== What is required ==
The response must reproduce exactly every line of the material below holding the word "tweet".

== Available data ==
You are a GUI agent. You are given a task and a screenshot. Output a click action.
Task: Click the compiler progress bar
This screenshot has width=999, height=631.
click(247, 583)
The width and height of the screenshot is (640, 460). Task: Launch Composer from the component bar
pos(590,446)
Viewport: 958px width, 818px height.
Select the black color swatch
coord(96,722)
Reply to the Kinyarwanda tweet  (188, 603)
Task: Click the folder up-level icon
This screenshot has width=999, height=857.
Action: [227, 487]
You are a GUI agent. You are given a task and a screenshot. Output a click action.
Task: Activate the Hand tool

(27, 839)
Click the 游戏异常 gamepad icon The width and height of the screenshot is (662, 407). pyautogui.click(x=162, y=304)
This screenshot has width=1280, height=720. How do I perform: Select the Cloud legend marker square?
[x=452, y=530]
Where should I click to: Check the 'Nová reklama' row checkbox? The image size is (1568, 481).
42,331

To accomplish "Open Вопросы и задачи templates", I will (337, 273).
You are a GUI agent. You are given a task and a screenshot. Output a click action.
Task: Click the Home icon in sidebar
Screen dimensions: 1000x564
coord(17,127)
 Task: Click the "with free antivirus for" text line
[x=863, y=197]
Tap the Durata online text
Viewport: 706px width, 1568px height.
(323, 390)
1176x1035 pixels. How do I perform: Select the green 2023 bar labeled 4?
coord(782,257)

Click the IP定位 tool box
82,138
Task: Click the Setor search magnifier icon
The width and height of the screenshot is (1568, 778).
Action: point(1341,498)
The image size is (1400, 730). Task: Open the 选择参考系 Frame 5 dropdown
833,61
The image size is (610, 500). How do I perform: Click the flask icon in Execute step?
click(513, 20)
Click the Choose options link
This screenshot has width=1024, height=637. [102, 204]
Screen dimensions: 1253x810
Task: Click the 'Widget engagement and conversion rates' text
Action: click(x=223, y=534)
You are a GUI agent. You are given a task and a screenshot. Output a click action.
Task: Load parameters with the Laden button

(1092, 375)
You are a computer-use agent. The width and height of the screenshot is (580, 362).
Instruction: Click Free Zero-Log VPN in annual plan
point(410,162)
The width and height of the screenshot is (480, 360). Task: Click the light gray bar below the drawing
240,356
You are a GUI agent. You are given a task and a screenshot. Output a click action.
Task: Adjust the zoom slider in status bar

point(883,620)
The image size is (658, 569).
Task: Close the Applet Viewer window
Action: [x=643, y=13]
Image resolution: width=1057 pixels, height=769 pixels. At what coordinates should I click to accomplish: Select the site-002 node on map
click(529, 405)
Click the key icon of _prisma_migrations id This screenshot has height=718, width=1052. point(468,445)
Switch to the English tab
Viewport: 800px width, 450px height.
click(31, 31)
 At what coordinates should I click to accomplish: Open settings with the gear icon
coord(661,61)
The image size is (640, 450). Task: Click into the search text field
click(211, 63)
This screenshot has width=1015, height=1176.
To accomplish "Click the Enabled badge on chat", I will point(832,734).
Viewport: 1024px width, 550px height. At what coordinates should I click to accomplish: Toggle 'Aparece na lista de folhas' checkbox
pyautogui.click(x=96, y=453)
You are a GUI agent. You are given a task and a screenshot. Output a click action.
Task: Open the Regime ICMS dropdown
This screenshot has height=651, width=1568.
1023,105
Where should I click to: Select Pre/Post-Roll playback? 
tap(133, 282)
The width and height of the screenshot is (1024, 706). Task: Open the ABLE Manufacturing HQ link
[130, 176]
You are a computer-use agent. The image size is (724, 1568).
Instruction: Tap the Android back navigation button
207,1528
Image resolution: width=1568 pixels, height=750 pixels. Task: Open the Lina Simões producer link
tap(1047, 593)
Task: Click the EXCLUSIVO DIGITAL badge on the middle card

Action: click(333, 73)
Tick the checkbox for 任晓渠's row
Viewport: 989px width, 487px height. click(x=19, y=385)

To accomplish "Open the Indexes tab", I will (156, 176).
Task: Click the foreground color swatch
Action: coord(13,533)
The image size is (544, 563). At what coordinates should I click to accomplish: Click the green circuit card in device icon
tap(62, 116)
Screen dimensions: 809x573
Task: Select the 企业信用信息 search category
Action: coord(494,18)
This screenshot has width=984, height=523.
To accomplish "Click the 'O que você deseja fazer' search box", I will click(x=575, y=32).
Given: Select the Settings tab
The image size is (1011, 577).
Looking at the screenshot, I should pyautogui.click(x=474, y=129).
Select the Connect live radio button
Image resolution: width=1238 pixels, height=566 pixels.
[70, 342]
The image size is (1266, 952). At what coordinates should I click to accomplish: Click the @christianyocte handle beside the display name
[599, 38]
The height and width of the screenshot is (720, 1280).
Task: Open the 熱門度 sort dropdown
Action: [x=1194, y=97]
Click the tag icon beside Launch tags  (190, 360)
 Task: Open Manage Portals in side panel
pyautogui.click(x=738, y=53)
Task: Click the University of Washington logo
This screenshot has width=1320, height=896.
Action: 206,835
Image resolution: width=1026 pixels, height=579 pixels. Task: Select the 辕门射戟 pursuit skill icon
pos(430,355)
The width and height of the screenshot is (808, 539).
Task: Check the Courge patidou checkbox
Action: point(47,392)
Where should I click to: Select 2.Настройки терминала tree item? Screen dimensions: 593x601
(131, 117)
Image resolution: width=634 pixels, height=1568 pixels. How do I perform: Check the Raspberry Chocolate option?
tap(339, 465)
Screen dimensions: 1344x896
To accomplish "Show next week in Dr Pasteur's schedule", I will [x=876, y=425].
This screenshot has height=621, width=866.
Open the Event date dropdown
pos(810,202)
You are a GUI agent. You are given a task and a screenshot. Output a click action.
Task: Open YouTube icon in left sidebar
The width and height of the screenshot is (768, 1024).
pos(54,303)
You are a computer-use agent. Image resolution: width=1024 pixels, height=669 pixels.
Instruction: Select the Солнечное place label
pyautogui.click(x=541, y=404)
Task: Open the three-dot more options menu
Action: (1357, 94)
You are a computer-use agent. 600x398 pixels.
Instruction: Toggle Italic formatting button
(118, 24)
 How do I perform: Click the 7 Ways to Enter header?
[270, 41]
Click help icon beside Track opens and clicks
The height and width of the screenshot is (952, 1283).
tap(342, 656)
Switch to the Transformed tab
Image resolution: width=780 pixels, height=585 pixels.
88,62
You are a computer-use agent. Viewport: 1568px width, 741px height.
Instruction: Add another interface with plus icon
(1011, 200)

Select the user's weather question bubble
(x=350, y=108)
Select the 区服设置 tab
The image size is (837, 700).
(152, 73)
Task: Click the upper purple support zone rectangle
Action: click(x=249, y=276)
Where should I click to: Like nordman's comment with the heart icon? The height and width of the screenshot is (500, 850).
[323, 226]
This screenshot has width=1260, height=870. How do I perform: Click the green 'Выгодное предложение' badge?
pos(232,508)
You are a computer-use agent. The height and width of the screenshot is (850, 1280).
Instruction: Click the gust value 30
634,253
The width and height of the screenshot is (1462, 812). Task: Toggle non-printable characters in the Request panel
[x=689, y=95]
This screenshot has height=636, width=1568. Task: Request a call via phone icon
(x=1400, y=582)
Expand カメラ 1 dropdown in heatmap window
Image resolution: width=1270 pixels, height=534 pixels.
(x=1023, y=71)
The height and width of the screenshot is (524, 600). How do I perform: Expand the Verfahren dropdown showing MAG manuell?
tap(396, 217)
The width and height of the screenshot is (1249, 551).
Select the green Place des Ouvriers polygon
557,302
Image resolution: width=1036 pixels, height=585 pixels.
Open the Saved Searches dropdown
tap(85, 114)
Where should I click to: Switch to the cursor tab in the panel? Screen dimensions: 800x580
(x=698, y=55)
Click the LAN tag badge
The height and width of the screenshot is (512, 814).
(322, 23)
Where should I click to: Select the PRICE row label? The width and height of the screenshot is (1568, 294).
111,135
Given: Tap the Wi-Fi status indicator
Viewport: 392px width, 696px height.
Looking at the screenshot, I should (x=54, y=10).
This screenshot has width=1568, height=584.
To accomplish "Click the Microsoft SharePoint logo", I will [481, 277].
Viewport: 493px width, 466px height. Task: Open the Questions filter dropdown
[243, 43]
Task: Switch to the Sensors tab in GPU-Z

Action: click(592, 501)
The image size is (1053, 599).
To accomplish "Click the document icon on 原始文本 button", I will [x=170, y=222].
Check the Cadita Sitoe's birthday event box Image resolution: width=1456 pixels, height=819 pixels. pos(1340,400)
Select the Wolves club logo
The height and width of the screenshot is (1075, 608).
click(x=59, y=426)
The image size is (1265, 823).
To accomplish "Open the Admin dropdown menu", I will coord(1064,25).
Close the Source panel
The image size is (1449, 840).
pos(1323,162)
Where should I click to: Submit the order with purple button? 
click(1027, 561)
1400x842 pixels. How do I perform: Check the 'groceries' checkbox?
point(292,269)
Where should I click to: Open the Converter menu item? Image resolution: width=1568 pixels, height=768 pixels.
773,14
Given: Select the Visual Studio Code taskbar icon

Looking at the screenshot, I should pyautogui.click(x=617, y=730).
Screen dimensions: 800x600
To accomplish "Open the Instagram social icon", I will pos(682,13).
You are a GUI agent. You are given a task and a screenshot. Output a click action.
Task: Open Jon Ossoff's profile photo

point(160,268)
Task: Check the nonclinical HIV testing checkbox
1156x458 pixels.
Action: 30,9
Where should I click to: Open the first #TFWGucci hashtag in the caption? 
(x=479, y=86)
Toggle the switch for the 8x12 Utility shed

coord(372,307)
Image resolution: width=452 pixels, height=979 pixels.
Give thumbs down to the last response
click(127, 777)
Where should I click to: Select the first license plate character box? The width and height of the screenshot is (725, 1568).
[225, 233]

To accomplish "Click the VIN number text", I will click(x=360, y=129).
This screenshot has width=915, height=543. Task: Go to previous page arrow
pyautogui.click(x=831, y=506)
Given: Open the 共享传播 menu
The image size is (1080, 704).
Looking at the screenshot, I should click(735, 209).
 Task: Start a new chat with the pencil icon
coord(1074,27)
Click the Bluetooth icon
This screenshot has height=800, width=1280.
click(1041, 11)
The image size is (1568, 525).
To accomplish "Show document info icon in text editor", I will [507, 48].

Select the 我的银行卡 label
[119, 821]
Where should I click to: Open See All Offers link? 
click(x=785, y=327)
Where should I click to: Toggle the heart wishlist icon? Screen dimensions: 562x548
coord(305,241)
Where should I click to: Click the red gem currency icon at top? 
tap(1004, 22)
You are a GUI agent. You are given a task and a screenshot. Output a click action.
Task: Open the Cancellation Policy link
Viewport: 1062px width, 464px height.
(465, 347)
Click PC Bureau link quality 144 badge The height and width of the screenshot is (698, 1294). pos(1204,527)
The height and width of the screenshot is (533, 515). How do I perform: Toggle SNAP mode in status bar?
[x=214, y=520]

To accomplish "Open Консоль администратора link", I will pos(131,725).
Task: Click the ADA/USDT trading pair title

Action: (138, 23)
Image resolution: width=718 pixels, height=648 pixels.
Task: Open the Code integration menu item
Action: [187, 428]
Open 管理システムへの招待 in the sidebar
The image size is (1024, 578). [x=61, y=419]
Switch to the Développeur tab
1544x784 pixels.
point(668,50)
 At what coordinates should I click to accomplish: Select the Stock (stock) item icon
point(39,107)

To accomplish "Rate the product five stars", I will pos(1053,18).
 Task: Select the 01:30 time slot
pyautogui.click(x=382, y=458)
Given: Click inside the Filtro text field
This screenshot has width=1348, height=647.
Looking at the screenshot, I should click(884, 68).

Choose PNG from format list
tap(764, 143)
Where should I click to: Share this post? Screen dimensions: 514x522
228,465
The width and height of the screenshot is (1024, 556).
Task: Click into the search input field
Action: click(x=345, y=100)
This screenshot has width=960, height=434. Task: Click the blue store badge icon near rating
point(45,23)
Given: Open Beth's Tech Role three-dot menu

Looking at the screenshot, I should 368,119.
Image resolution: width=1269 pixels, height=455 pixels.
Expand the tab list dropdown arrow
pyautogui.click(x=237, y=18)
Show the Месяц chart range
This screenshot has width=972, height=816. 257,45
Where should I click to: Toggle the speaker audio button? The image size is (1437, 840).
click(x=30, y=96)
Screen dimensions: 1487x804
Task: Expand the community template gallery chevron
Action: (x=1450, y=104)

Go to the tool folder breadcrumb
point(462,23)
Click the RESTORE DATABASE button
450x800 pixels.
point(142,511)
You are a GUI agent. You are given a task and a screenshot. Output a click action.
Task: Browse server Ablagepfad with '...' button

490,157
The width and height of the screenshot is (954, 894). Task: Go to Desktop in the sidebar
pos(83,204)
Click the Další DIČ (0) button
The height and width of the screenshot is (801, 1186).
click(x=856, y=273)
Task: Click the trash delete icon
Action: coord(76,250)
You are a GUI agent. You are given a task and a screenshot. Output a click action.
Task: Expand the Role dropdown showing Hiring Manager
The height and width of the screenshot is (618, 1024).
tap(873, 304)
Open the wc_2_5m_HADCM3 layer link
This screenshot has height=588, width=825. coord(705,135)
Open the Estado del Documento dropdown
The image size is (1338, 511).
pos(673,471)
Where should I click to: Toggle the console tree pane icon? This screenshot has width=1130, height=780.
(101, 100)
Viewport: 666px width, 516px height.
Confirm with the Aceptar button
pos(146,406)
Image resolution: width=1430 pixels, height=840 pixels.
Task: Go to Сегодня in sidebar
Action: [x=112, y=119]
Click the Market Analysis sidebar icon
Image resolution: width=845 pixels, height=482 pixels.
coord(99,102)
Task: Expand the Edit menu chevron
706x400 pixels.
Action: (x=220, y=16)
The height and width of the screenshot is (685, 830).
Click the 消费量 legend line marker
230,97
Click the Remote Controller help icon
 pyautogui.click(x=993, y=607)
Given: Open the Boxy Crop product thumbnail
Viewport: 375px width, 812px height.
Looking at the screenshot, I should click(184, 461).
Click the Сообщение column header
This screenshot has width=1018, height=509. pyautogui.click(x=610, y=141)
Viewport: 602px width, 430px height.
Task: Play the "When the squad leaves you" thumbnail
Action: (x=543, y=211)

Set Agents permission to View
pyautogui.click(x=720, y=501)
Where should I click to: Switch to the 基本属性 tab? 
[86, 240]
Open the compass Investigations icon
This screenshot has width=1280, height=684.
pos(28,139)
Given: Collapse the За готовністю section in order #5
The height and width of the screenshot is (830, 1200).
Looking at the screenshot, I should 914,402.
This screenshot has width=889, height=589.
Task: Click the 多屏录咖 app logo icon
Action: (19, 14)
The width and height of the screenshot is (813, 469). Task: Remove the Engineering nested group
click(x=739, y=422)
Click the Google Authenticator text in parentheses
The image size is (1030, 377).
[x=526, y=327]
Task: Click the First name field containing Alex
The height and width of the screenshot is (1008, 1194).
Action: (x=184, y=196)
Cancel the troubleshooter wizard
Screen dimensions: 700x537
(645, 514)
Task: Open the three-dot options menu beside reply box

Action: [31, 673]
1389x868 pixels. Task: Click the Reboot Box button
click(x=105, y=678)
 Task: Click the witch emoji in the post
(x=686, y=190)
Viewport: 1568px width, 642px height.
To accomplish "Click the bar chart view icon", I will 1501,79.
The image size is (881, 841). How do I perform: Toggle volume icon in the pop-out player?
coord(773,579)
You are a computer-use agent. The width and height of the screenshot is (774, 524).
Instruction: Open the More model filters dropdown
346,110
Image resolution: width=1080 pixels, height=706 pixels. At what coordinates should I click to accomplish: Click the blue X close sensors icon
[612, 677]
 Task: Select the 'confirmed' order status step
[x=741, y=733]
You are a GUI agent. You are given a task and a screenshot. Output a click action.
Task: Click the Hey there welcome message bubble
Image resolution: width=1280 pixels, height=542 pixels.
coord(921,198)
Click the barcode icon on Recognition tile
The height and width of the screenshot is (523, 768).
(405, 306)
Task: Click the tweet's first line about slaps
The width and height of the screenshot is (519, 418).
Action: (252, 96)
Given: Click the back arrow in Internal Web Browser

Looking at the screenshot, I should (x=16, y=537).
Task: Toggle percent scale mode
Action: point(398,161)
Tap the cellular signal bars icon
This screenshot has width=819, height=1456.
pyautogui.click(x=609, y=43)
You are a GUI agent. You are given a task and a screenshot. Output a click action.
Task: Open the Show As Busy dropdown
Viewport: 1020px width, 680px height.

== Response to the task ==
Reply to the Kinyarwanda tweet  (188, 603)
Task: Click the tweet's first line about slaps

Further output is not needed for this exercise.